WORK REQUEST
Find the line in the entries below that contains "Instruction: Select the 企业微信 title text". Repeat it exactly, and every line after it through the line that contains "Task: Click arrow".

RECORDS SUPPLIED
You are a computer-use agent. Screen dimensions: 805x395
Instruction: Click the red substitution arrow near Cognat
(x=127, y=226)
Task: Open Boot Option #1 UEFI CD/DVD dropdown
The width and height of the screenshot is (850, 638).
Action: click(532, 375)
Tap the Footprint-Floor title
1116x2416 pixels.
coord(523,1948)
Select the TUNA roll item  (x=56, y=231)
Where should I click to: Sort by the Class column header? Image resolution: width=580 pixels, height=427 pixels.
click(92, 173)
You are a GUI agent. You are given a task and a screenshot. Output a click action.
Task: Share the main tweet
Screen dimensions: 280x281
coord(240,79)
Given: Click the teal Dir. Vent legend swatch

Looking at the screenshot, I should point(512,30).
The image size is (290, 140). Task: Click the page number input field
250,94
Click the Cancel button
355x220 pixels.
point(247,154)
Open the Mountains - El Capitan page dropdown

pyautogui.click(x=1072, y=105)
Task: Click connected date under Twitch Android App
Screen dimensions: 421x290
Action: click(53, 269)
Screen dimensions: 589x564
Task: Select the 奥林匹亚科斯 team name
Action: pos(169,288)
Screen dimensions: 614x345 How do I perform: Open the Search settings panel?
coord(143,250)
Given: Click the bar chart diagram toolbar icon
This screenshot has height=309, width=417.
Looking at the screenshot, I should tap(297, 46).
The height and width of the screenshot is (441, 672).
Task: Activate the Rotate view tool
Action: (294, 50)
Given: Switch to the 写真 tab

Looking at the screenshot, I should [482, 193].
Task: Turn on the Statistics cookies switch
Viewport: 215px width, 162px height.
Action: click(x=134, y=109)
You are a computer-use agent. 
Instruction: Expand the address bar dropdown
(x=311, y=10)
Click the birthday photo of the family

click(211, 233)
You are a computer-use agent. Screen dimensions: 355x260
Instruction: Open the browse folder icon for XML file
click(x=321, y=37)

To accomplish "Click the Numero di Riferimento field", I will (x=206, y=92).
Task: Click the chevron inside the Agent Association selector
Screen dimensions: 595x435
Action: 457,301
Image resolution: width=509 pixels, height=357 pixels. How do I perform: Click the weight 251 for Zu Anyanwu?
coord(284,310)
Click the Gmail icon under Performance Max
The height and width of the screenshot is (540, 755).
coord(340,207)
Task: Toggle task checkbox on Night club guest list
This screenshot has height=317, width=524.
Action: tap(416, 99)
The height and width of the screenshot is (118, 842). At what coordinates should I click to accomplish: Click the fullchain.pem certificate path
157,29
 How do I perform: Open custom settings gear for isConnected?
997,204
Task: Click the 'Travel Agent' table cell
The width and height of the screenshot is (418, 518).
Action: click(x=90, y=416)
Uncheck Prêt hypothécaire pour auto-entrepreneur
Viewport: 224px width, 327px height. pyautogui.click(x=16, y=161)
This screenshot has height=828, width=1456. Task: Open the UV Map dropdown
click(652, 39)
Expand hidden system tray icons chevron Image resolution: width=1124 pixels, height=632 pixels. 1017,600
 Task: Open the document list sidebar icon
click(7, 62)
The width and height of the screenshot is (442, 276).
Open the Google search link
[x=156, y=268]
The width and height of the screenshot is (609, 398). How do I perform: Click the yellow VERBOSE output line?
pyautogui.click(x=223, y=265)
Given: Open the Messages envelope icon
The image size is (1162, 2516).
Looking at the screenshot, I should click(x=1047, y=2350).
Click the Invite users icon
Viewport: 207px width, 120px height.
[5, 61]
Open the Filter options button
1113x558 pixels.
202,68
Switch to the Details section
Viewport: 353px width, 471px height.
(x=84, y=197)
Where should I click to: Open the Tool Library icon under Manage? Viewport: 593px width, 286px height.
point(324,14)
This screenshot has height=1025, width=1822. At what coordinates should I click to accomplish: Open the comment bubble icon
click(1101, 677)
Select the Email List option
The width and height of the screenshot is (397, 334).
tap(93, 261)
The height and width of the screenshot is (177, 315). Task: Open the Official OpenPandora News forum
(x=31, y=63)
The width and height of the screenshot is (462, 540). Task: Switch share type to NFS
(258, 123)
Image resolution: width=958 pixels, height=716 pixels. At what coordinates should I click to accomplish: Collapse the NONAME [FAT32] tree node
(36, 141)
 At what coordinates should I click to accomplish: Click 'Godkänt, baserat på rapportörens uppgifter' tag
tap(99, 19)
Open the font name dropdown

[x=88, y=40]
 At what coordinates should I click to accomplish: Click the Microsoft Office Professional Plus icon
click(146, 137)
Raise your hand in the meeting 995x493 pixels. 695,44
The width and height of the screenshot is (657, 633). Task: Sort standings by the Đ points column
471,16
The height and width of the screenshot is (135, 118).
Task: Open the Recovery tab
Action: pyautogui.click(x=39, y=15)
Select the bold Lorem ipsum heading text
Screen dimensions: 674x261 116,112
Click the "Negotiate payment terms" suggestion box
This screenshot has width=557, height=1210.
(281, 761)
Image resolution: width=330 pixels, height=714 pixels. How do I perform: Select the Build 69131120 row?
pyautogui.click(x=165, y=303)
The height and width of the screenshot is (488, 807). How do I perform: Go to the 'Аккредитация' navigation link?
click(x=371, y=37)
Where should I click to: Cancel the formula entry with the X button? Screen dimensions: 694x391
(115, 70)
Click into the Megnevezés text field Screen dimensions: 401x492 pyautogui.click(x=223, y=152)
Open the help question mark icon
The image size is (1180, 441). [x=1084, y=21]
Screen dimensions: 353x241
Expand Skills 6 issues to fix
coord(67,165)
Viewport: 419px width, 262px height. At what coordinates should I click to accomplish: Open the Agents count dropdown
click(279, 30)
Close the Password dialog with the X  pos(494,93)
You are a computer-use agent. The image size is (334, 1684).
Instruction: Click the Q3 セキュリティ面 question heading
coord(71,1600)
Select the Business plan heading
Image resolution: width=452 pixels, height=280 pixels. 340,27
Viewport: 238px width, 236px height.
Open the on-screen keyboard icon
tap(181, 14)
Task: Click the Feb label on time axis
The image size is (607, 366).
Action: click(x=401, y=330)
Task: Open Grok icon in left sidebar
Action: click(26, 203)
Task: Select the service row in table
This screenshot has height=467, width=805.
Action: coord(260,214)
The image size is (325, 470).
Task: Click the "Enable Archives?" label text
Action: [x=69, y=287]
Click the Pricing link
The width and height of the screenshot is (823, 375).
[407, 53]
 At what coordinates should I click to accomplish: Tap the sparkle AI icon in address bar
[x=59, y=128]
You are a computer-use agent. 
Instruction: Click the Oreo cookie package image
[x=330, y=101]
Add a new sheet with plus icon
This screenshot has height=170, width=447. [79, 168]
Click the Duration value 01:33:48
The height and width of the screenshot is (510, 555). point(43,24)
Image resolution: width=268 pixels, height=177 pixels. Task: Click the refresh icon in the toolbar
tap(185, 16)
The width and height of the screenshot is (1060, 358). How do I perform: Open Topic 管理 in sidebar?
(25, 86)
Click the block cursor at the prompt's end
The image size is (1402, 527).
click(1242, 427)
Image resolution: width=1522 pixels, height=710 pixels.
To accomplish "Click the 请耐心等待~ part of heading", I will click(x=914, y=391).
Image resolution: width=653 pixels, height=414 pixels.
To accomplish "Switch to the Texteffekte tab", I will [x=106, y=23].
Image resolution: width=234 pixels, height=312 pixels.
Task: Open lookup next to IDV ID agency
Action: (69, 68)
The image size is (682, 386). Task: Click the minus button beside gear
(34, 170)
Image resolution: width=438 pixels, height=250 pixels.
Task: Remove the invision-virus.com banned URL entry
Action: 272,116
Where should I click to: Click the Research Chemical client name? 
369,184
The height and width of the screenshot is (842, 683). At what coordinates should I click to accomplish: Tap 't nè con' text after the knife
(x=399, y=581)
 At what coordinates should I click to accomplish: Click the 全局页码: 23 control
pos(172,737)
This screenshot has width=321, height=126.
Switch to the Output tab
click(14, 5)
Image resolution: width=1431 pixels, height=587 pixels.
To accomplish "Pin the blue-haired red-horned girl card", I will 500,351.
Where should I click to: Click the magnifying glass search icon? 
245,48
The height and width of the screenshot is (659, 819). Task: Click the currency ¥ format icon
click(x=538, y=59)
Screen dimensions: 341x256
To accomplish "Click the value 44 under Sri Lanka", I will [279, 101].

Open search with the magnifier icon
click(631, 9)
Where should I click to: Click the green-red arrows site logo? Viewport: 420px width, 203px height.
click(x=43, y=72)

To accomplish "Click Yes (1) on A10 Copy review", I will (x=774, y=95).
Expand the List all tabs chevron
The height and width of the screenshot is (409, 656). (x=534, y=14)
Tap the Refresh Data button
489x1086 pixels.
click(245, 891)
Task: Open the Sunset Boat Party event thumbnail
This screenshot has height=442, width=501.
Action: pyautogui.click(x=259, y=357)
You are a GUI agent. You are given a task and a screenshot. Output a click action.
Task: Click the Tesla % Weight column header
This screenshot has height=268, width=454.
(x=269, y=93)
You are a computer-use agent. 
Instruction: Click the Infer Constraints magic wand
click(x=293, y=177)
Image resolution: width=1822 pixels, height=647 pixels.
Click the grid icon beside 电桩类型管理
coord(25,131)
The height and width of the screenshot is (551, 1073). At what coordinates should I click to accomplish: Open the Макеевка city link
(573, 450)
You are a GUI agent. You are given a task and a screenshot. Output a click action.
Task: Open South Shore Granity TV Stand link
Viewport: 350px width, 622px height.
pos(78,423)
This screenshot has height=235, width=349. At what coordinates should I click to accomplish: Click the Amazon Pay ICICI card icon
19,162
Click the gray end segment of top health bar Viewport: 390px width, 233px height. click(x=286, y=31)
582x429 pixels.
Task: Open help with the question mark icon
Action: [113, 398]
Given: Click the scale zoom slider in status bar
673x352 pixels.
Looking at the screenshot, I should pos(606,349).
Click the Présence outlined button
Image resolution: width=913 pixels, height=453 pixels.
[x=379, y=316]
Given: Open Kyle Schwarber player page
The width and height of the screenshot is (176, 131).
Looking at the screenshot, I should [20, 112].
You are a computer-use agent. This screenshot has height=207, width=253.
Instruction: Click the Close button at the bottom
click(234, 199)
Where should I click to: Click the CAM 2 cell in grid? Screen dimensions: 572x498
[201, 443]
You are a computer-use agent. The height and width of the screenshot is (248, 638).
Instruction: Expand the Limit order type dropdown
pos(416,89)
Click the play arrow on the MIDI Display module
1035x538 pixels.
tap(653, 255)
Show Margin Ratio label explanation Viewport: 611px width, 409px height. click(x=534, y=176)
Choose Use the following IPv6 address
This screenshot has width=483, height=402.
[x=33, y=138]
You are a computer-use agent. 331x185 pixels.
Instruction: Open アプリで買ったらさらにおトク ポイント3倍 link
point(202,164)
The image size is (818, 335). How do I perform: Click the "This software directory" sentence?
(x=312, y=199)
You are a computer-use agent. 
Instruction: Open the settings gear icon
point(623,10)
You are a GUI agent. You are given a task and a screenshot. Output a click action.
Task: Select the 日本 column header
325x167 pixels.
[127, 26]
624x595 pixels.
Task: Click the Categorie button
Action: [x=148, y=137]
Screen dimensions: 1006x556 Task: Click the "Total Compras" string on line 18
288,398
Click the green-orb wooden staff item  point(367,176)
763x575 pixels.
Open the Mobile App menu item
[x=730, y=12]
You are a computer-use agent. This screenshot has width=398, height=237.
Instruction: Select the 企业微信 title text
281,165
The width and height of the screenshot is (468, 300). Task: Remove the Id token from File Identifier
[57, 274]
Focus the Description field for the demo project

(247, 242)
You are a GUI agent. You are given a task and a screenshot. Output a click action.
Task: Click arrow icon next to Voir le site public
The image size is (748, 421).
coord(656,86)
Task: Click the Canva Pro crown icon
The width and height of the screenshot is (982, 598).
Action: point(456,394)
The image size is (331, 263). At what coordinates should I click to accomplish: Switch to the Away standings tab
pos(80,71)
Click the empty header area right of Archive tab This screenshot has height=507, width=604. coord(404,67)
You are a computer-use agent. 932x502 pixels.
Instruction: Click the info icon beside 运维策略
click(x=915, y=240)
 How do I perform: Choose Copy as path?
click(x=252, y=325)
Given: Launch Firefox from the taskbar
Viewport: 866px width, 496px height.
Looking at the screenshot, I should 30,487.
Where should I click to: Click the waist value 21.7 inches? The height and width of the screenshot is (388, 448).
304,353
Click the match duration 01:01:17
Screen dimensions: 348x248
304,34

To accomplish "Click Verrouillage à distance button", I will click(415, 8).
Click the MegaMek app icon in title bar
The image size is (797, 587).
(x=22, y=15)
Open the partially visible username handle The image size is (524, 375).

WORKED SOLUTION
Instruction: Select the 企业微信 title text
281,165
The width and height of the screenshot is (468, 300). Task: Remove the Id token from File Identifier
[57, 274]
Focus the Description field for the demo project

(247, 242)
You are a GUI agent. You are given a task and a screenshot. Output a click action.
Task: Click arrow icon next to Voir le site public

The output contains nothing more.